Going down the DIY management path
After such a negative experience, Julie made the decision to manage the property herself, and found her own tenant on Gumtree.
“You can get a Lease Pack from the newsagent’s for $15 or so, do the property condition report which you and the tenant agree to, lodge the bond with the bond board and that’s about it. As a condition on the lease I have the rent paid into my account by direct deposit to avoid late payments and chasing money. I do three-monthly inspections on the property and he emails me if there is anything he wants me to know.”
So far so good for this DIY property manager, who admits that if she ever employed an agent to manage a property again she would be interviewing them to find out exactly what they offer for their commission.
However, Julie also says that employing an agent is useful if you do not live anywhere near your investment property.
“You do need eyes on the ground and local knowledge for tradesmen,” she says.
“My advice would be to choose an agent who provides you with quarterly inspection reports and who has a property management team who are qualified and trained.

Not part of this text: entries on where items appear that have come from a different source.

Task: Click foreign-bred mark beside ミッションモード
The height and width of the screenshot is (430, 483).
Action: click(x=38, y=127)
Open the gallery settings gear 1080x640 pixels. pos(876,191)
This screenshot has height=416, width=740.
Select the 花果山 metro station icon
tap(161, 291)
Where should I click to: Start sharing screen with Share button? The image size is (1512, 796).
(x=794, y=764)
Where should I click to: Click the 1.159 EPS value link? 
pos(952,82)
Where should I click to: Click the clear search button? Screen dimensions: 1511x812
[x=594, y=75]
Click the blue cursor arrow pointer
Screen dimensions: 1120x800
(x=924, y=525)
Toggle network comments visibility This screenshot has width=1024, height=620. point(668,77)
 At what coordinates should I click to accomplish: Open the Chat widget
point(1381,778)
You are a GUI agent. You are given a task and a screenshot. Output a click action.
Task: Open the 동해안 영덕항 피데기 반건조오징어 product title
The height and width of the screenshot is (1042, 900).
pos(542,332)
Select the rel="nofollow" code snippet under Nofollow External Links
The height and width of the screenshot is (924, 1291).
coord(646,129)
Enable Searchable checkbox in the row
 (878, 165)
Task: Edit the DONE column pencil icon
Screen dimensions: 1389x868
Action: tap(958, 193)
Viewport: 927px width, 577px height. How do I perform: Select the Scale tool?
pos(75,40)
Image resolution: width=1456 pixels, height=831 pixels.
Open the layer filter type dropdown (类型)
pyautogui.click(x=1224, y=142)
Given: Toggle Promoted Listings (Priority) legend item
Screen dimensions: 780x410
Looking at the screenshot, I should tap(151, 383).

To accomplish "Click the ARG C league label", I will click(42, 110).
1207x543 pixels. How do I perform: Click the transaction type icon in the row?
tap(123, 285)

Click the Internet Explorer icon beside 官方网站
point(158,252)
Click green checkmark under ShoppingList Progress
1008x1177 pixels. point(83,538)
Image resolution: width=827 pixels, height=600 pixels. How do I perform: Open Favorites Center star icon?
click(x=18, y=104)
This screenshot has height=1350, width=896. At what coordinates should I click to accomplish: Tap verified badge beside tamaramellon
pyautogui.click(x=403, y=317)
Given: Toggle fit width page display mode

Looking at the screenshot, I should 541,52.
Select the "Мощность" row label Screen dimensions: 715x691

Make them earn their commission. I enquired with another national name local agency and was told that they did do this. Their commission was higher than I was paying but I think it is worth it if you get your property looked after correctly.”
Traps to be wary of when choosing a property manager
The most important thing to remember when finding a property manager is that you choose an agency that offers value for money. You want an agency with plenty of experience when it comes to managing similar properties, but you also don’t want to choose an agency that manages too many properties and can’t offer personalised service and attention. Comparing a number of property managers and interviewing the top candidates will help you make the right decision.
Another issue to keep an eye out for is that some property management agencies charge a flat fee for their services. There’s always the risk of this flat fee being raised in the future to keep pace with inflation, while there’s also no incentive for the agent to ensure that the weekly rent charged on the property keeps pace with the rest of the market.
Last but not least, make sure you know exactly what you will get for your money before you choose a property manager.